* BEGIN Document passage *

The data was loaded from an sql database originally created by Kirk Harland:
# geoT <- SpatialPointsDataFrame(coords= matrix(c(db$Lon, db$Lat), ncol=2), data=db)
load("../tweet_store/.RData")
The full twitter dataset contains 2.8 million tweets collected between September 2011 and April 2012. The bounding box of the tweets encapsulates Leeds and Bradford, with the highest density of tweets focussed on Leeds city centre. A range of variables were collected, but the subsequent analysis will focus on Text, the written content of each tweet. This is shown below:
names(geoT) # the variables available for analysis
## Loading required package: sp
## [1] "Tweet_ID" "User_ID" "Screen_Name" "Full_Name" "Lat"
## [6] "Lon" "Loc_Txt" "Time" "Text" "Easting"
## [11] "Northing" "Year" "Month" "Day" "Hour"
## [16] "Minute" "Second"
nrow(geoT) / 1000000 # million tweets
## [1] 2.812
range(geoT$Time)
## [1] "Fri Apr 06 00:01:08 +0000 2012" "Wed Sep 28 23:56:21 +0000 2011"
summary(nchar(geoT$Text))
## Min. 1st Qu. Median Mean 3rd Qu. Max.

* END Document passage *

• Exercise task 1
In the tweet dataset passage, between which months were the tweets collected?
• Exercise task 2
Pick up the tweet dataset passage after its final line and carry it on.

* BEGIN Data excerpt *

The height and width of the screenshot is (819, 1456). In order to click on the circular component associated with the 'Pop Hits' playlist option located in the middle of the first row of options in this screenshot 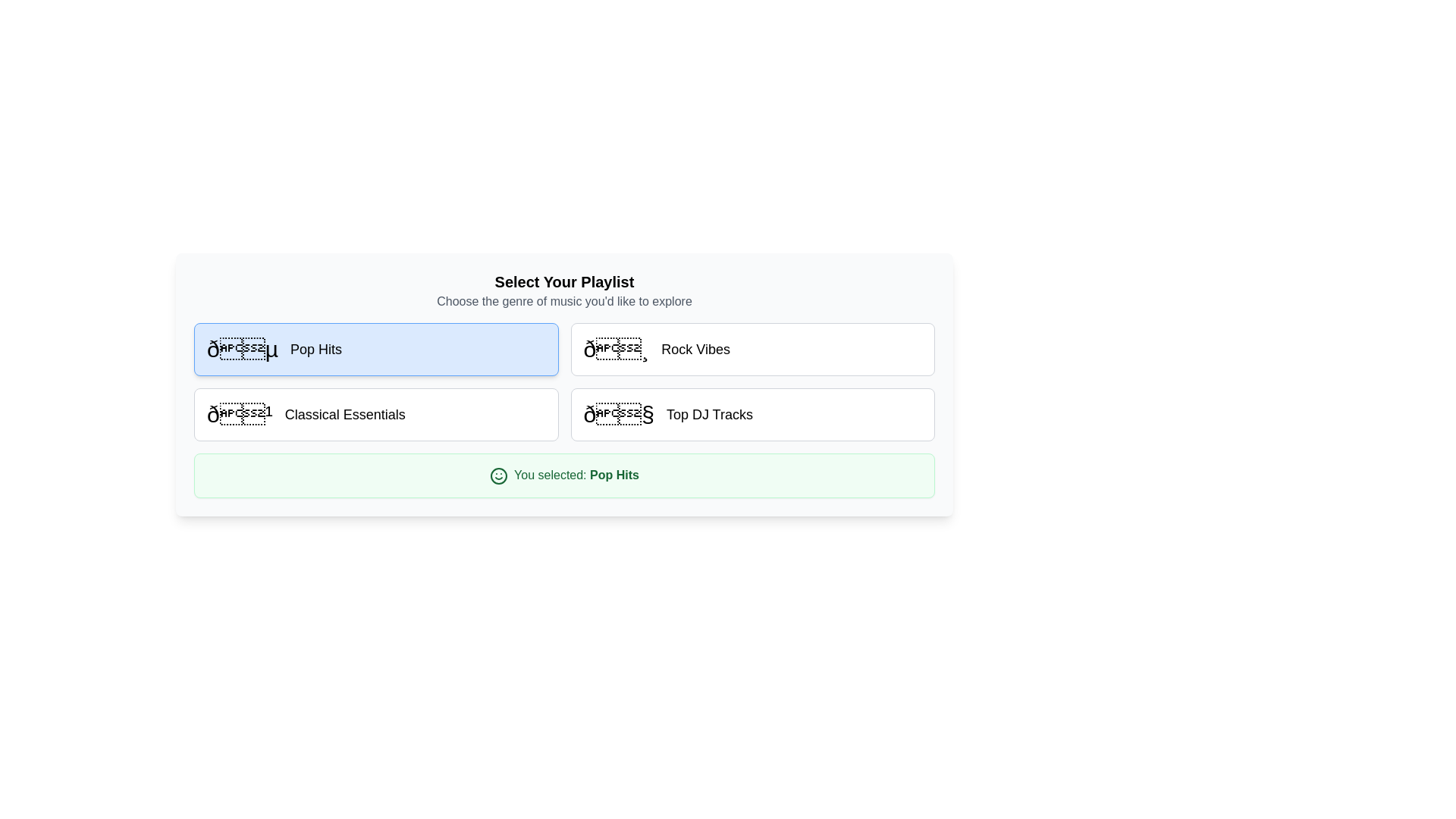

* END Data excerpt *

• Expected answer 1
Between September 2011 and April 2012.

• Expected answer 2
## 0.0 38.0 60.0 66.6 91.0 521.0
geoT[ which.max(nchar(geoT$Text)), ]
## coordinates Tweet_ID User_ID Screen_Name
## 1731217 (-1.705, 53.71) 262608965366603776 253747929 CharlotteSwithy
## Full_Name Lat Lon Loc_Txt
## 1731217 E✖ample™ 53.71 -1.705 Kirklees_ Kirklees - United Kingdom
## Time
## 1731217 Sun Oct 28 17:37:11 +0000 2012
## Text
## 1731217 Phone's dead <<<<<<<<<<<<<<<<<<<<<<<<<<<<<<<<<<<<<<<<<<<<<<<<<<<<<<<<<<<<<<<<<<<<<<<<<<<<<<<<<<<<<<<<<<<<<<<<<<<<<<<<<<<<<<<<<<<<<<<<<<<<<<<
## Easting Northing Year Month Day Hour Minute Second
## 1731217 419487 423367 2012 10 28 17 37 11
# plotting the spatial distribution of the tweets
library(ggmap)
##
## Attaching package: 'ggmap'
##
## The following object is masked _by_ '.GlobalEnv':
##
## crime
ggmap(get_map(bbox(geoT))) + geom_point(data = geoT@data[sample(1:nrow(geoT), size = nrow(geoT) / 10), ],
aes(x = Lon, y = Lat), alpha = 0.1)
## Warning: bounding box given to google - spatial extent only approximate.
## converting bounding box to center/zoom specification. (experimental)
## Map from URL : http://maps.googleapis.com/maps/api/staticmap?center=53.822421,-1.54535&zoom=11&size=%20640x640&scale=%202&maptype=terrain&sensor=false
## Google Maps API Terms of Service : http://developers.google.com/maps/terms
## Warning: Removed 25871 rows containing missing values (geom_point).
Below we see tweets related to the Pennine Way
length(grep("pennine way", geoT$Text, ignore.case = T))
## [1] 1
head(geoT$Text[grep("pennine way", geoT$Text, ignore.case = T)])
## [1] "Can't wait to walk the next section on the Pennine Way #hiking #backpacking"
length(grep("pennine", geoT$Text, ignore.case = T))
## [1] 199
head(geoT$Text[grep("pennine", geoT$Text, ignore.case = T)])
## [1] "I'm at The Pulse & Pulse 2 (Pennine House_ Well Street_ Bradford) http://4sq.com/li9C50"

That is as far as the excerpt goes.